▶ WORK TO DO: Pick out each line below that contains the word "should" and copy it in full.

▶ PROVIDED DATA:
------------------------------------
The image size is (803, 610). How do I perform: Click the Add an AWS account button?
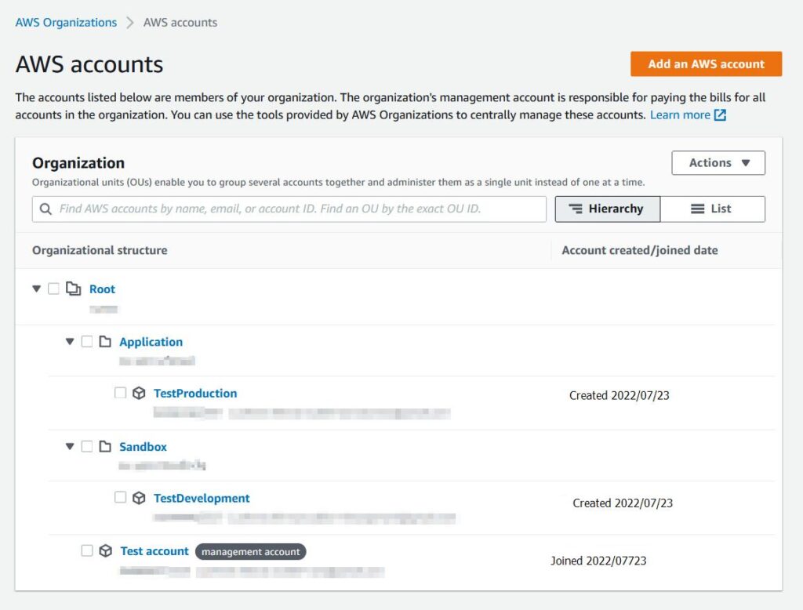(706, 64)
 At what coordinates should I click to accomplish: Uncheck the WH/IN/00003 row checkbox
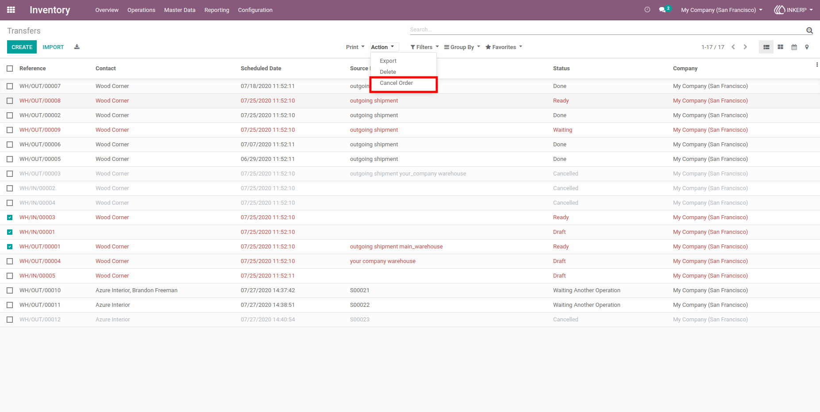click(x=10, y=217)
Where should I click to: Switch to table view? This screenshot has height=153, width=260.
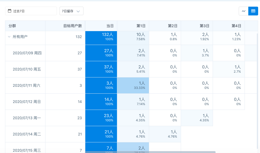tap(253, 11)
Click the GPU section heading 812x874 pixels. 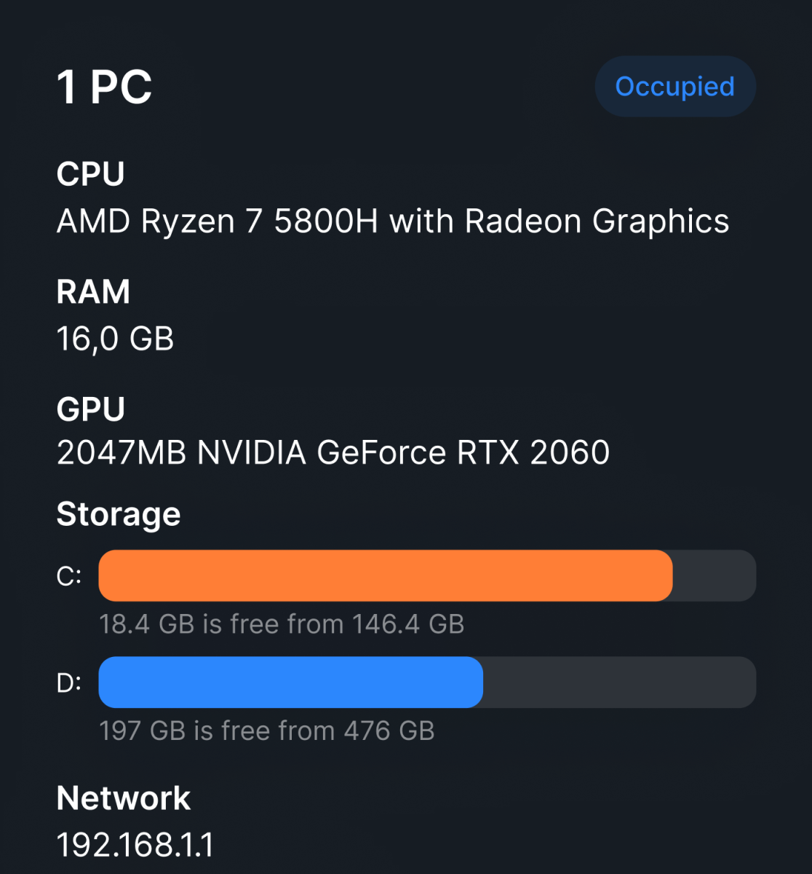[91, 409]
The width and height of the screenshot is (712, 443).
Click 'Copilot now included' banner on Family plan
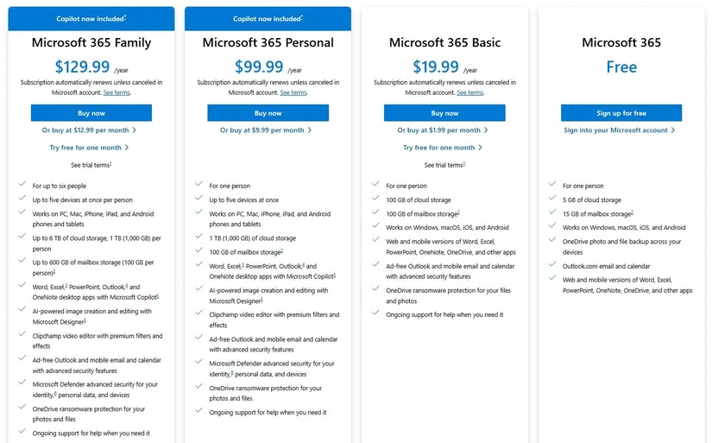[x=91, y=18]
------------------------------------
▶ WRITTEN REPLY:
 At what coordinates should I click to accomplish: Uncheck the WH/IN/00003 row checkbox
Where should I click to: Switch to table view? This screenshot has height=153, width=260.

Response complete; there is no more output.